### Questions to answer:
**1.** Answer these questions about the piece on a daughter leaving for university:
(a) Where did the daughter go last year?
(b) Which of her belongings is called "orphaned"?
(c) What cause is offered as an example of losing loved ones forever?
**2.** Write a continuation of the piece on a daughter leaving for university, picking up after its final sentence.

### Supplied text:
Captured absence

Last year my daughter has departed to university in another country. I was proud for her getting in a great school, starting an exciting new period of her life, opening new horizons. And yet at the same time I felt bitter and sad realizing that at the same time it was the end of a big period in my life. The reminders of her absence were stark and omnipresent - serving one plate less at dinner, disappearance of her shoes from the house entrance, her orphaned long unused teacup or her hair clip randomly popping up somewhere. All these things filled me with emotions of abandonment and solitude. This in-betweens of past and future crept into my life and took  place of the present.

For my project, I tried to encapsulate that mood and feelings about somebody’s absence. The absence of my daughter has positive sides like excitement and hopes for the best in her future, but for someone who lost their loved ones forever, for example, due to a pandemic, it could be utterly sad and despairing.

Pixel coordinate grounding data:
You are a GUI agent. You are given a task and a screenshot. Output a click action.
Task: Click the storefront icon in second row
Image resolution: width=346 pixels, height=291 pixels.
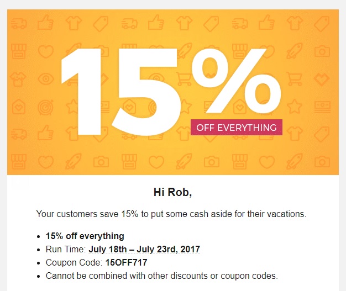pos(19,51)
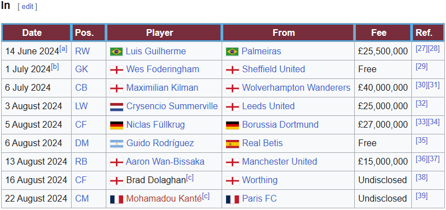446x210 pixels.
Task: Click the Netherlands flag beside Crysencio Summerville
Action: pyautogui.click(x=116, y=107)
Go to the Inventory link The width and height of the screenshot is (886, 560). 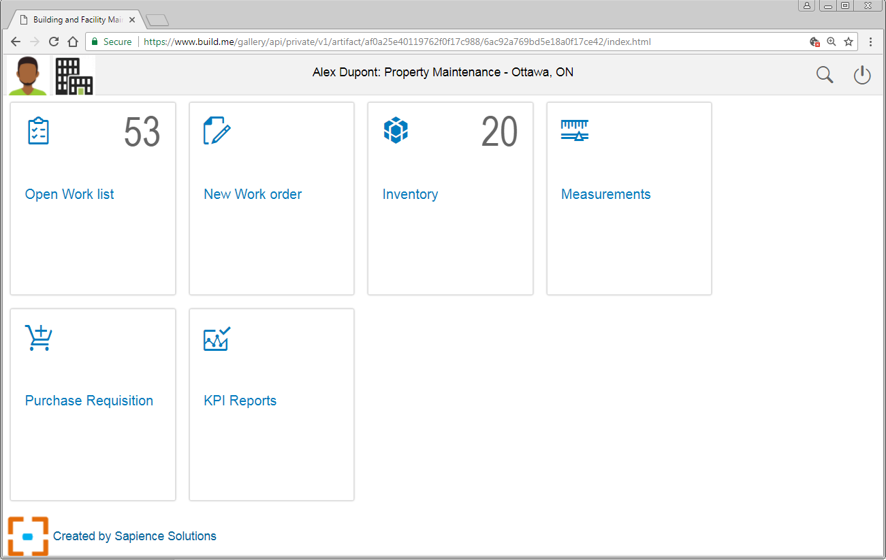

### Task responses:
**1.**
(a) To university in another country.
(b) Her long unused teacup.
(c) A pandemic.

**2.**
I used my daughter’s room pictures together with stoneware tiles that contained the traces of her child, teenage and adult shoes. In front, there are shoes wrapped into porcelain cloths, which I developed under the impression of Christo’s posthumous and grandest wrapping that of L’Arc de Triomphe. Wrapped shoes give the sense of packing for a long road, in my case from childhood to adolescence and then finally to adult life.

All three elements give the senses of a lonely space, traces of some things which are not there anymore and contained volume which might be already empty underneath.